La otra posibilidad: que todo fuera pura ficción,
desde el principio; una ficción de escritor. Una historia que imaginó como
juego y que luego tal vez lo trastornó y lo fue poseyendo, hasta el punto de
hacerle cambiar su vida. ¿Puede alguien llegar a creerse tan perturbadoramente
sus propias imaginaciones?
No lo sé, el mundo está lleno de misterios.
En un libro de texto de mi carrera, Samson
Wright’s Applied Physiology, había una cita con palabras del rabí Akiva ben
Yosef a un discípulo: “Hijo mío, por mucho
que el ternero quiera mamar, es más lo que la vaca desea darle”. Quedó el nombre del autor en mi memoria, sin más.
Ahora, treinta años después, lo vuelvo a encontrar en la casa de mi tío muerto,
y me entero de que este rabí pudo haber vislumbrado el paraíso y regresar sin
perder la cordura. Esa caprichosa reaparición en mi vida también me turba,
porque quizá pudiera tener algún sentido, que yo no sé descubrir.
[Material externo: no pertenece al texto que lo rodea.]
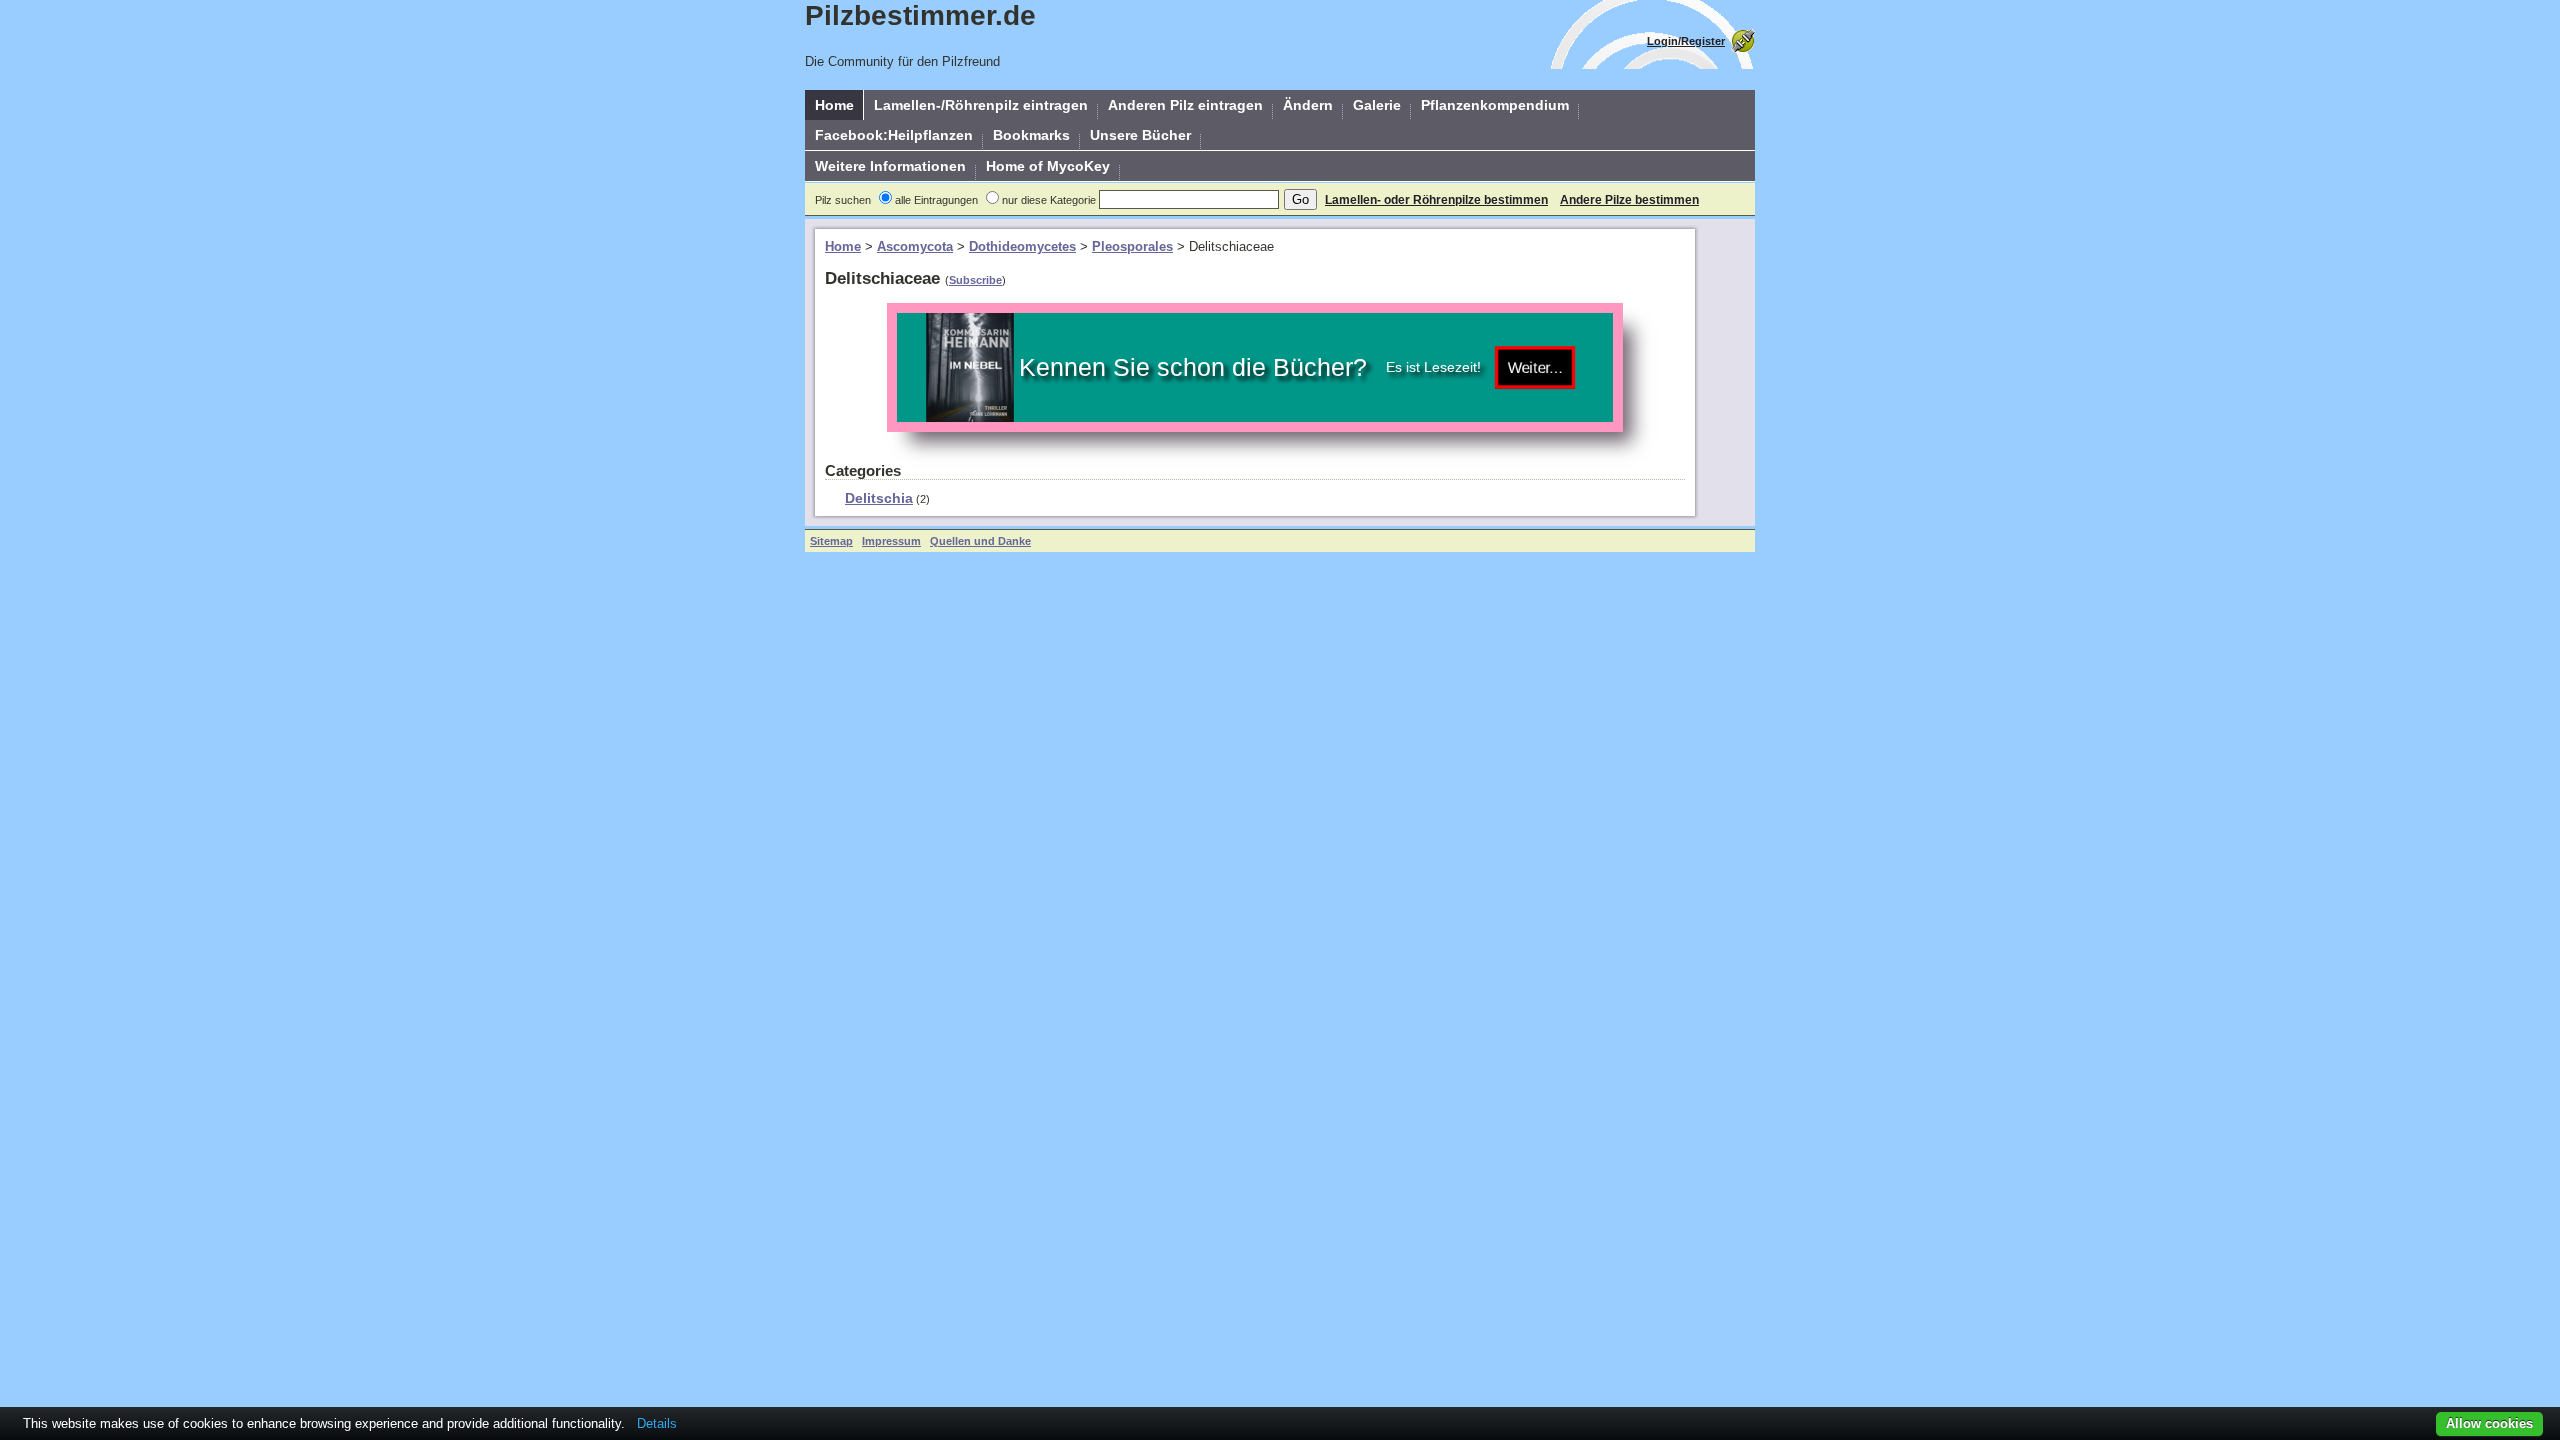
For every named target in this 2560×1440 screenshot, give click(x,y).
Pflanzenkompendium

Los griegos
no concebían la eternidad y les cautivaba la idea del retorno. Yo estoy solo
ahora —con esa soledad que es necesaria para entender a los solitarios— y también
me pierdo en divagaciones extravagantes y quizá fútiles y me inquieta el
redescubrimiento, el retorno inesperado, de este taná, este sabio rabínico, que vivió a finales del siglo I y
principios del II de la Era Cristiana. Fue capturado por los romanos y
torturado hasta la muerte en el año 135. Su vida y su obra me han interesado y
quiero conocer mejor su obra. Me he empeñado también en descubrir hasta dónde
llegó mi tío en lo que probablemente fue un fatigoso camino de iniciación.